Ce que l'on faisait autrefois pour l'amour de Dieu, on le fait maintenant pour l'amour de l'argent, c'est à dire pour l'amour de ce qui donne maintenant le sentiment de puissance le plus élevé et la bonne conscience.
Aurore, Nietzsche (1881).
[...] Le culte capitaliste a une originalité, remarque Walter Benjamin, il ne propose aucun rite expiatoire. Il n'y a pas de rédemption ni d'effacement des dettes. Pas de Yom Kippour, pas de crucifixion, pas d'absolution.
Le capitalisme est probablement le premier culte qui n'est pas expiatoire, mais culpabilisant.
Le capitalisme comme religion, Walter Benjamin (1921).
Les pauvres sont coupables d'être des ratés ou d'avoir échoué ; les riches sont coupables de jouir d'un confort qu'ils défendent jalousement. Plus les inégalités se creusent, plus la dette morale s'alourdit pour les uns comme pour les autres.
En cela, le système religieux est précipité dans un mouvement monstrueux. Une conscience monstrueusement coupable qui ne sait pas expier s'empare du culte, non pour y expier cette culpabilité, mais pour la rendre universelle.
Le capitalisme comme religion, Walter Benjamin (1921).
Non seulement Walter Benjamin a prophétisé la mondialisation du problème de la dette, mais il prévient que l'ascétisme n'est pas la solution : rien ne sert de prêcher la décroissance.
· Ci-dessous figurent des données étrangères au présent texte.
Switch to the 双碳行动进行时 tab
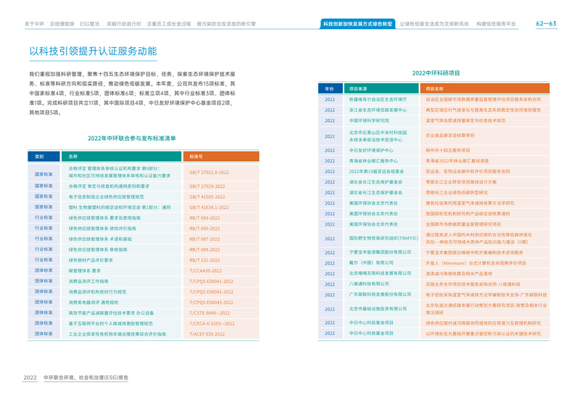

Que faire ?
La pensée du surhomme déplace le "saut" apocalyptique non dans la conversion, l'expiation, la purification et la contrition, mais dans une intensification.
Le capitalisme comme religion, Walter Benjamin (1921).
Autrement dit, le surhomme est celui qui accepte toutes les contraintes, les intègre et trouve sa liberté au-delà d'elles...
LACROIX A. Philosophie magazine, 11/2011, p. 25.